CWCID: Glenn Reynolds.
3 Comments:
, at
On the passing of the last soldier who was there at the Christmas Truce in no mans land during World War I a historian said something like this:
Thus do memories become history.
Until I read those words there was something missing from my understanding of the subject.
Many people have pointed out that Lincoln was the most hated President in American history. Many on the left and right have no idea of the significance of that fact. Look to the Solid South in voting records 100 years after the War Between the States, and you might begin to grasp it.
"War is...Hell" - W.T. Sherman
Too often we forget that simple truism. Too many who initially supported OIF forgot how dirty it can be, and somehow now want to retroactively wash that off of their hands with statements like "of course the Bush Administration's War in Iraq was imcompetent/corrupt/badly planned/fill in the temporizing intellectual excuse".
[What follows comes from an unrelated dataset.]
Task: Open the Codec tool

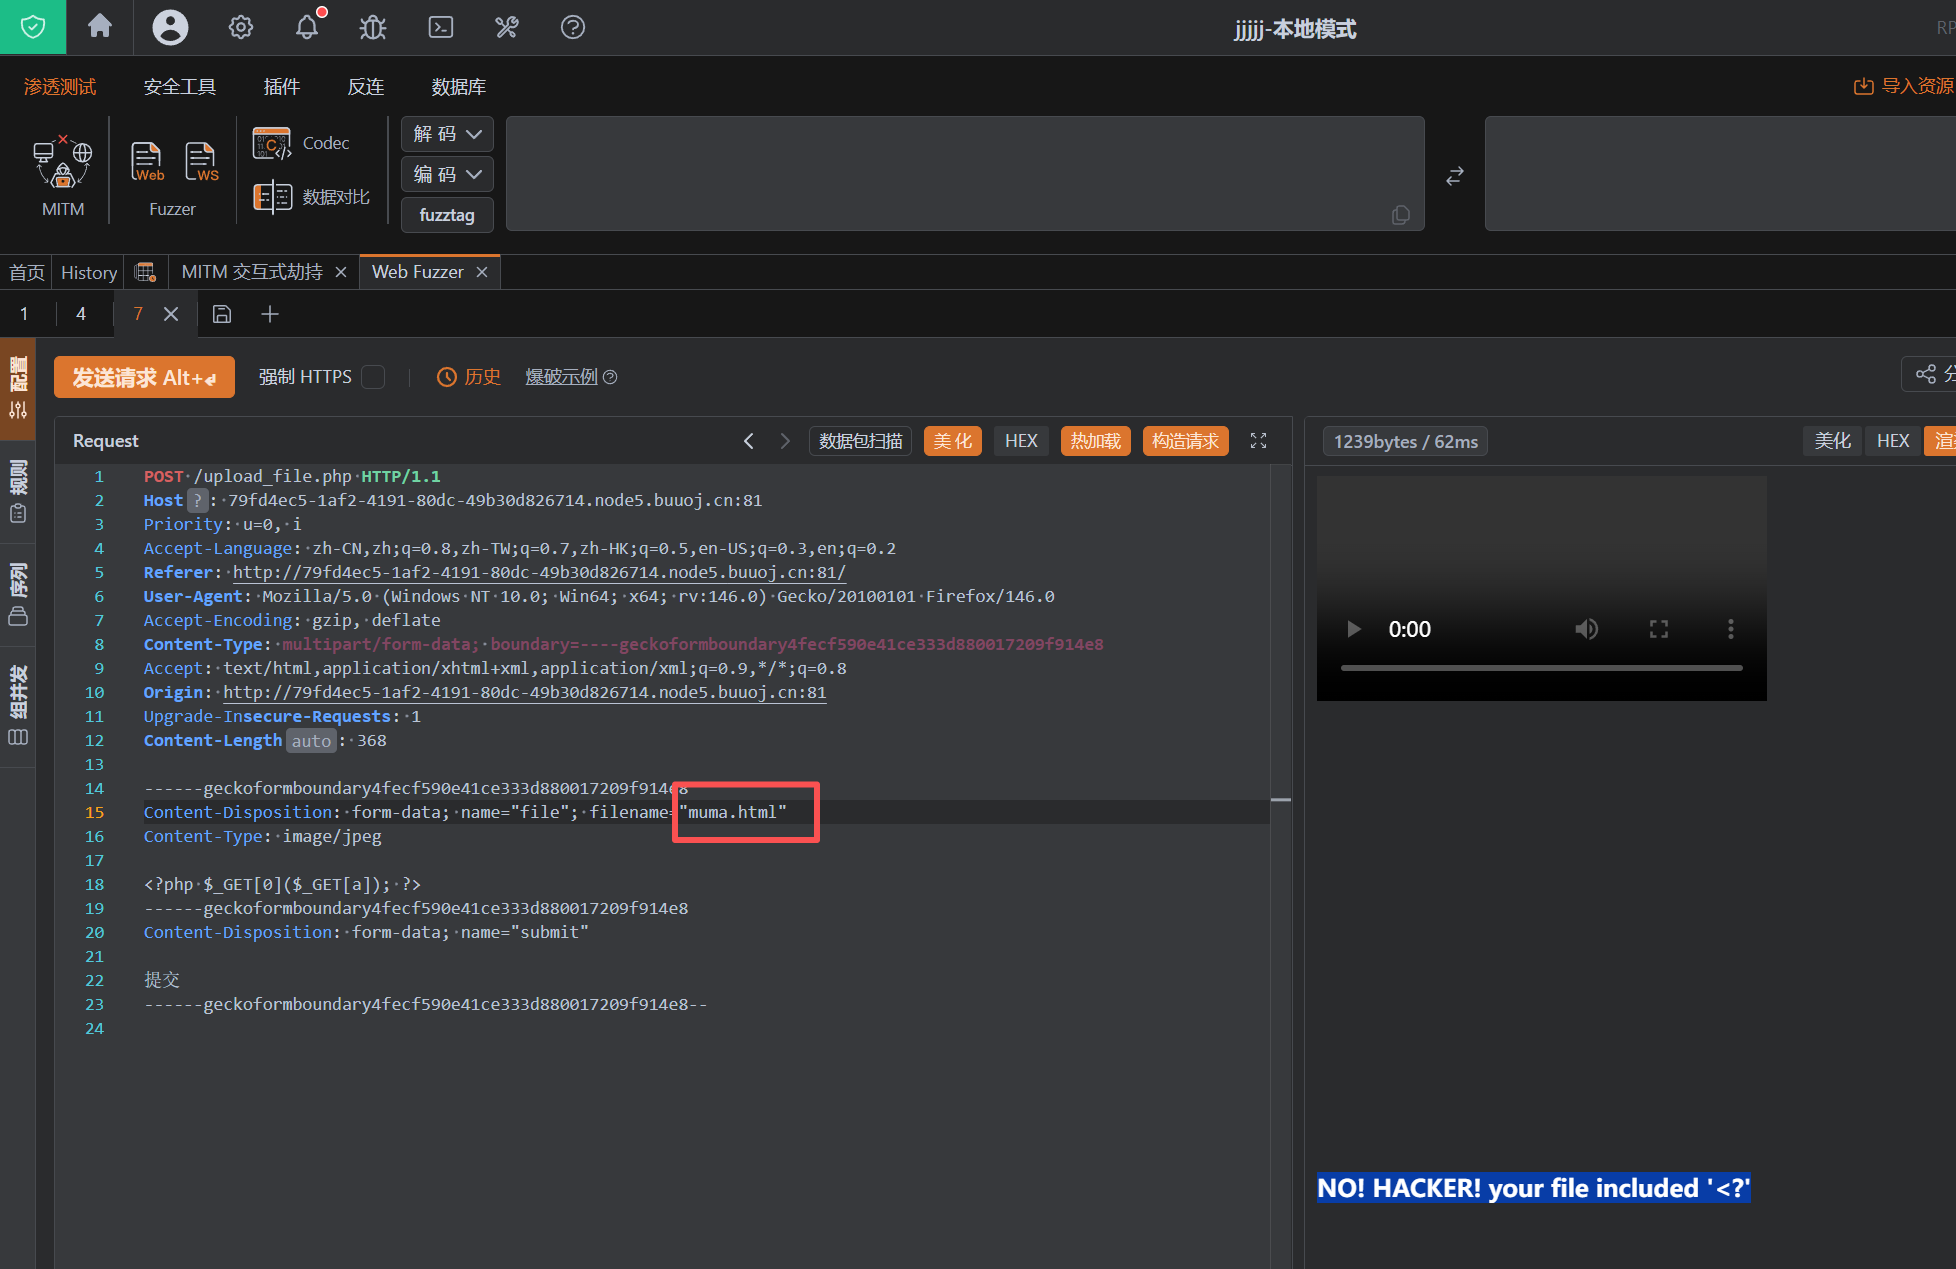Action: pos(301,143)
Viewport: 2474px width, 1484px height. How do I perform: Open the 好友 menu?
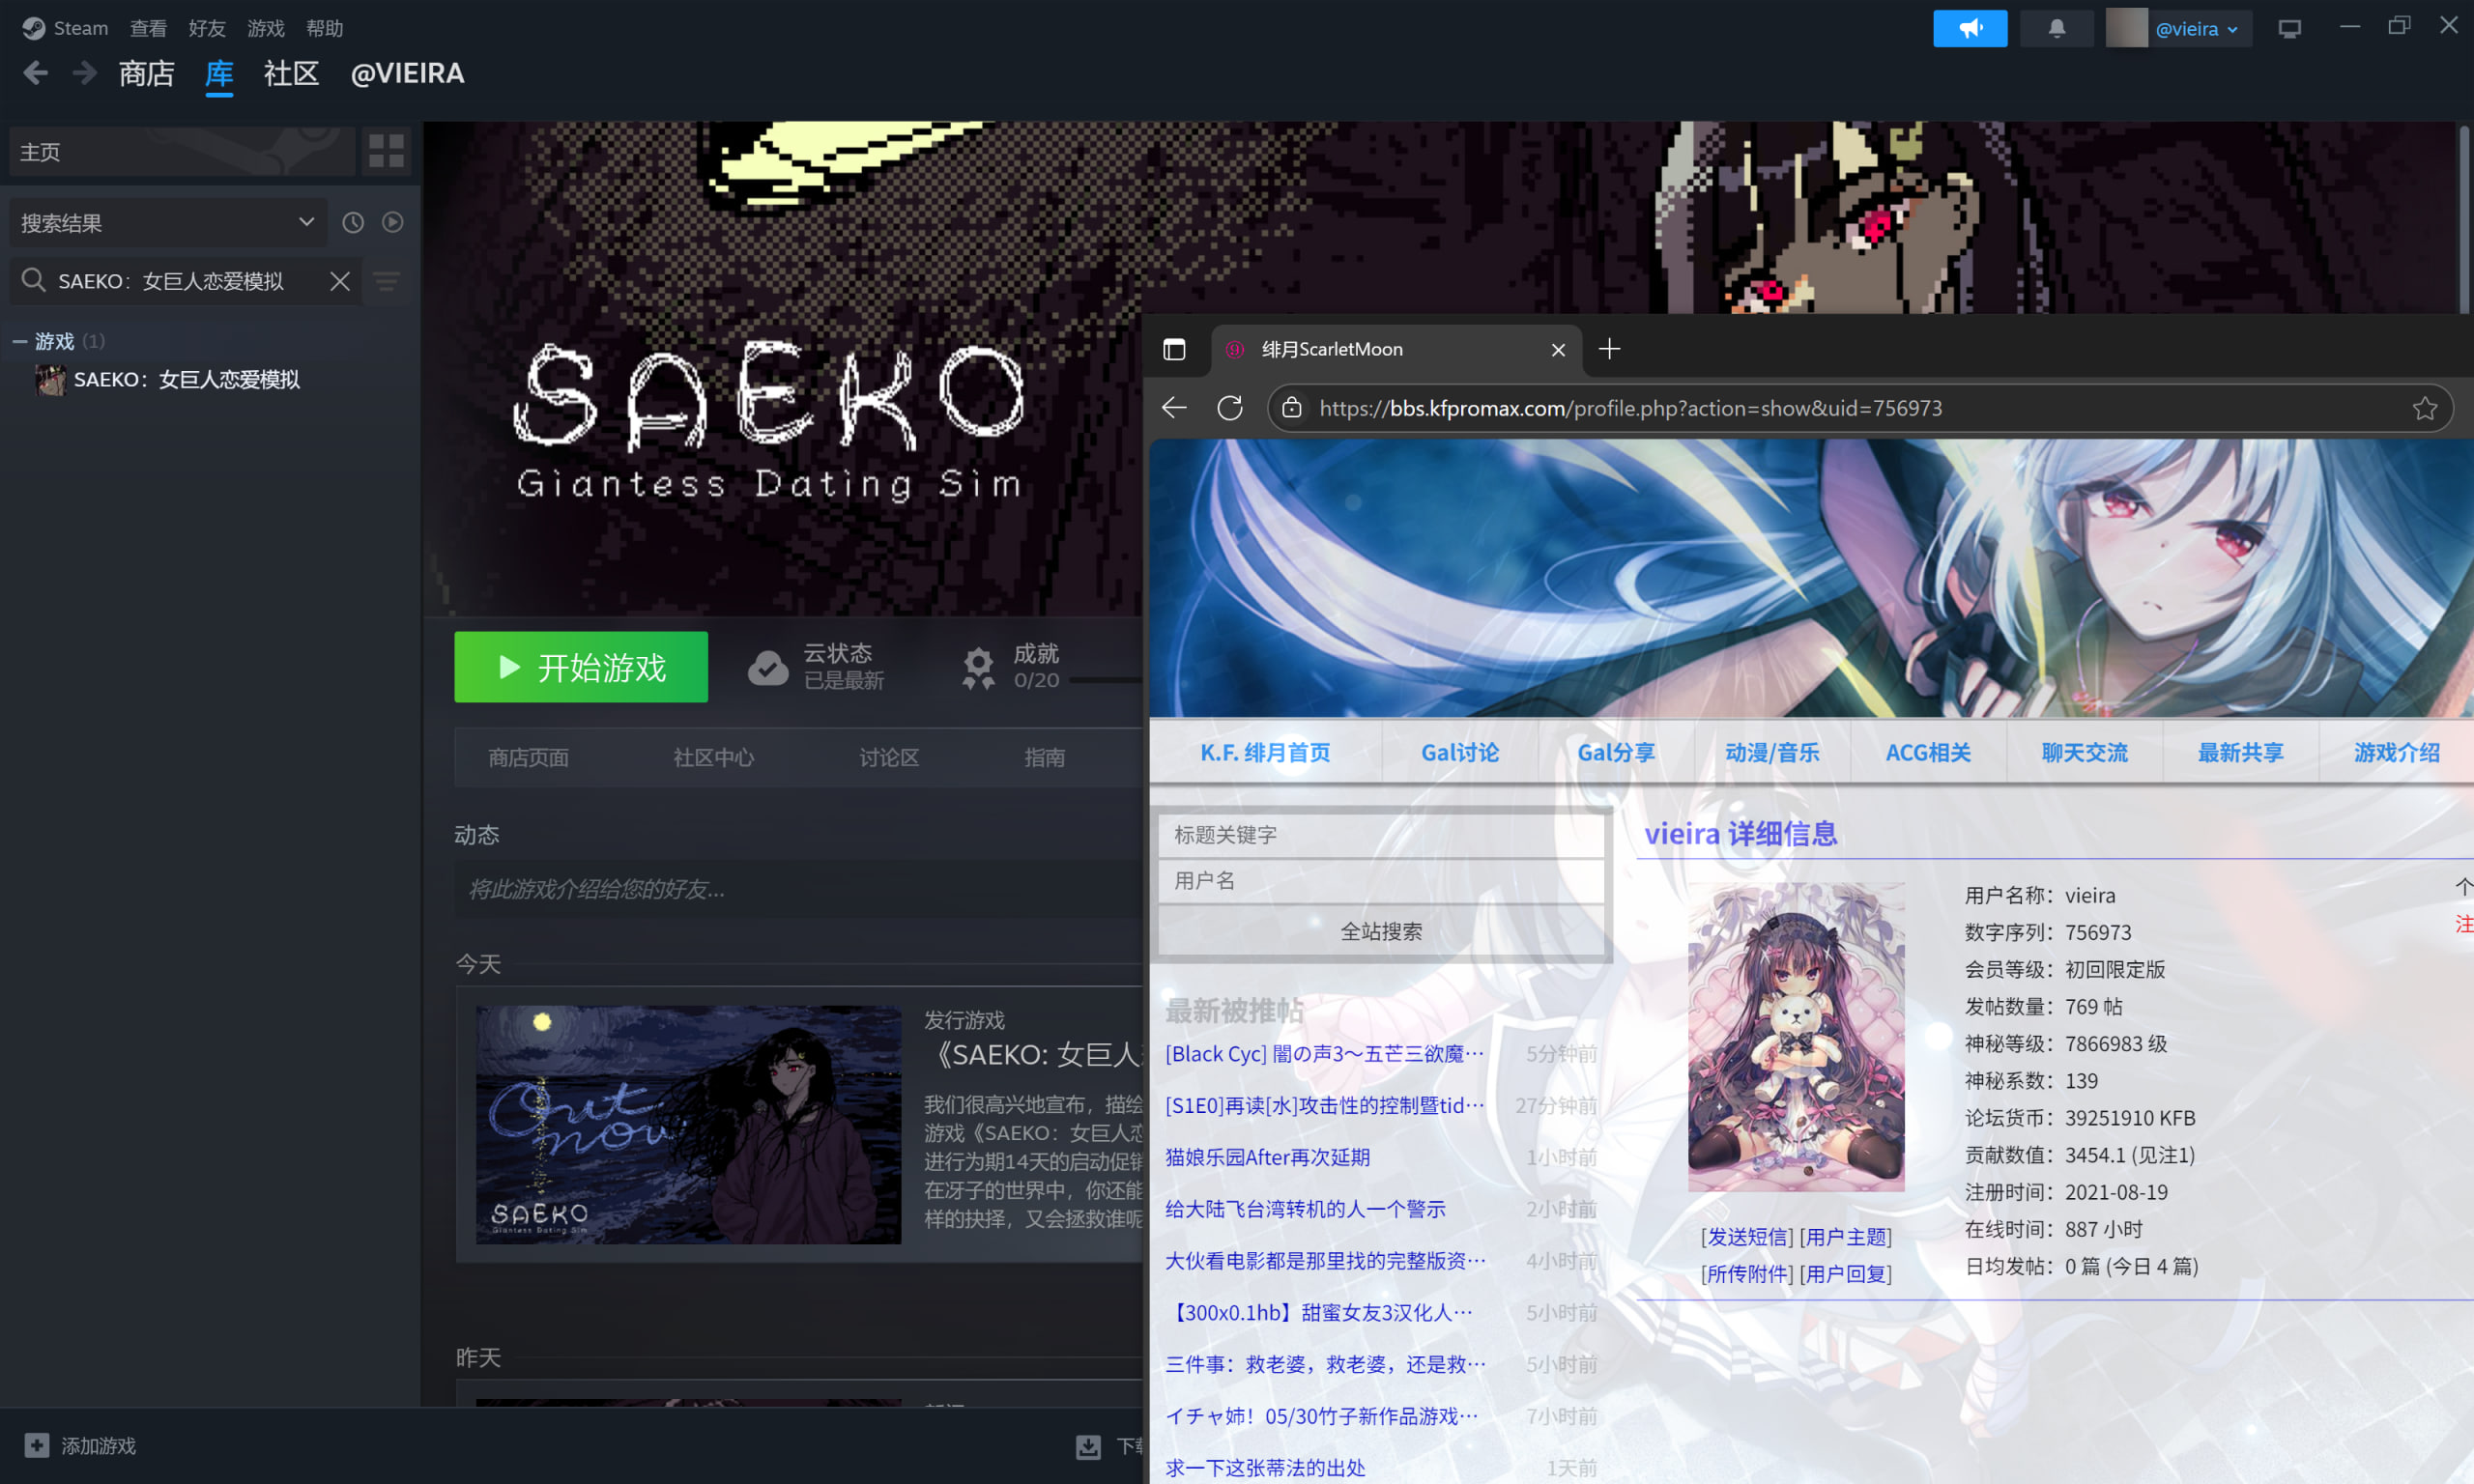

I supported the war, and still do. I know more than a few men who have served in Iraq. Some have very gruesome tales to tell, when they are in the tale-telling mood. It's not pretty. It never is. My father's generation fought the Japanese and Germans, and that war was ugly and unimaginably terrible. Whole cities bombed to rubble. Men, women, children slaughtered on an immense scale. We still try to retro-actively rationalize it with movies like "Saving Private Ryan". We still try to make something noble out of all the killing and death.
Saddam was a bad man; a very bad man. If you want some point of reference, read "The Republic of Fear"; don't watch that intellectual drivel "Fahrenheit 9/11". It very clearly delineates just how bad the Baathists and Saddam were BEFORE the first Gulf War. He was clever, sinister, ruthless. And he wasn't alone; he had quite an apparatus behind him, with some of our so-called 'friends' only too willing to do business with him. He was never, ever going to let it go and walk away. Bloody revolution and civil war, with the Iranians probably in the mix, were the likely outcome of his fall.
What has happpened since OIF started in 2003 has been pretty bad, especially for the dead, maimed and crippled; us and the Iraqis both. Nothing can be put back the way it was. But to pointlessly condemn it, is to blind yourself to the very likely "alternative" outcomes. The cruel clumsiness of the Iran-Iraq war of the '80's comes to mind; half a million dead, at least, and a million wounded, on both sides. And nothing, NOTHING was accomplished by either country.
Hitchens points to all that begins to appear to justify it; maybe so. The future is yet to be written. I hope it turns out well, especially for the Iraqis. The Iraqis have no exit strategy. For they have to live with the outcome, for better or worse. I personally pray for the better.
And that's what's great about blogs, because you can't talk like this in public anymore, unless you know that your listener agrees with you. And that's a price we've all paid, too.
-David
By TigerHawk, at Tue Mar 18, 06:35:00 AM:
Great comment, David. All of it, including the sad truth in the last paragraph.